Event based dosing for sex several times over a period of time
For example, where you are away for the weekend or on holidays where you may have sex several times over a period of time.
- Take your double dose (2 tablets of PrEP) as usual between 2 and 24 hours before sex.
- If you are continuing to have sex, take 1 pill 24 hours after the double dose and continue taking 1 pill every 24 hours for the days you are having sex.
- Continue taking PrEP until you have taken 2 doses after your last sex. This means taking 1 dose on each of the 2 days after your last sex.
It is important to make sure you understand how to take EBD correctly before considering EBD for PrEP. Your healthcare provider can explain this to you and answer any questions you may have.
If you miss a PrEP dose
It is important not to miss doses if you are taking event based PrEP.
In a situation where you have missed doses of PrEP and haven’t used a condom or had a condom accident, you may need to consider PEP.
If you missed the before dose completely, still take a double dose as soon as possible after sex. Continue this daily, but contact your clinic as soon as possible and within 72 hours. Depending on the risk involved, you may need to go on PEP which will include an additional HIV drug.
Changing how you take PrEP
Your risk of HIV may change over time. You can change how you take PrEP or stop and restart PrEP, as your circumstances change.
Read about stopping PrEP.
Switching between daily and EBD PrEP
PrEP can be individualised to your needs at different times.
If you want to change how you are taking PrEP, discuss this with your healthcare provider. They will help you decide if EBD is an option for you.
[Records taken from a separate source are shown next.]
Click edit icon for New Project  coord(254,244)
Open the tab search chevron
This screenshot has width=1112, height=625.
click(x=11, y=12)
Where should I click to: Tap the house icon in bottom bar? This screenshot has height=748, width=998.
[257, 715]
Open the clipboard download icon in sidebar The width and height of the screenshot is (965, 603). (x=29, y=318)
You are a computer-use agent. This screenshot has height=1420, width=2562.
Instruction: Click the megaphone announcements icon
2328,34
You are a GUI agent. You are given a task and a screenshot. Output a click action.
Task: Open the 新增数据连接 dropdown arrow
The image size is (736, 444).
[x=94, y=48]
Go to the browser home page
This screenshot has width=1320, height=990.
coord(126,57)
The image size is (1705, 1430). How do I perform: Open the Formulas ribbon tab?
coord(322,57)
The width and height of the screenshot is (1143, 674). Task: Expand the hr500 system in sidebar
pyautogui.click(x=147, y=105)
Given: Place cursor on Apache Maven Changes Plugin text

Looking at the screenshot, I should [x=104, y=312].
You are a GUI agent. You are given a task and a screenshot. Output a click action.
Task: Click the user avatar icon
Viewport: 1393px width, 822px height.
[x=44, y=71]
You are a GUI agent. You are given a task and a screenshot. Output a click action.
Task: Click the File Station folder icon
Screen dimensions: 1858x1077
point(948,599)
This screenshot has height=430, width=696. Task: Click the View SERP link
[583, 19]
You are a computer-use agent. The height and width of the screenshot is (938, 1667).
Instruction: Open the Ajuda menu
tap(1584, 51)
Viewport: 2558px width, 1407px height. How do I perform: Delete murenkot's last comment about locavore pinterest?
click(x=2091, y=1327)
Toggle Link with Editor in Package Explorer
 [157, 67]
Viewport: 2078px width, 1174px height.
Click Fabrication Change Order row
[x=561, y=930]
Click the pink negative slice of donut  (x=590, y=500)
They will make sure you change between daily and event based dosing safely.
If you are using EBD and want to switch to daily dosing, simply start with a double dose. You need to remember to take the medication at least 2 hours and ideally 24 hours before you are protected and continue taking PrEP daily.
It is safe to use PrEP with most hormonal contraception (ring, patch, the pill, or an implant). PrEP will not affect your contraception and your contraception will not affect PrEP.
PrEP in pregnancy
There is limited information available on the use of PrEP in pregnancy. But no PrEP-related pregnancy complications have been identified.
Becoming HIV positive during pregnancy is associated with an increased risk of transmission of HIV to the baby. So it may be appropriate to use PrEP in pregnancy.
If you are taking PrEP and could become pregnant it is important to discuss this with your healthcare provider. This is to help you make an informed decision about what is best for you.
If you become HIV positive while taking PrEP, there is a small risk of developing drug resistance to one or both drugs. This means that the drugs in PrEP (tenofovir and emtricitabine) may not work as well in future treatment for HIV.
In PrEP studies, very few people became HIV positive while taking PrEP. In those who did, less than 1 in 20 developed drug resistance.
The possibility of drug resistance increases if you:
- start PrEP without knowing that you are already HIV positive - this is why it is so important to have a HIV test before you start PrEP
- take a break from PrEP and don’t check your HIV status before re-starting
- do not take PrEP correctly and become HIV positive
- come in contact with drug-resistant HIV. This is very rare. There have only been 2 cases globally of PrEP not working where the person came in contact with drug-resistant HIV.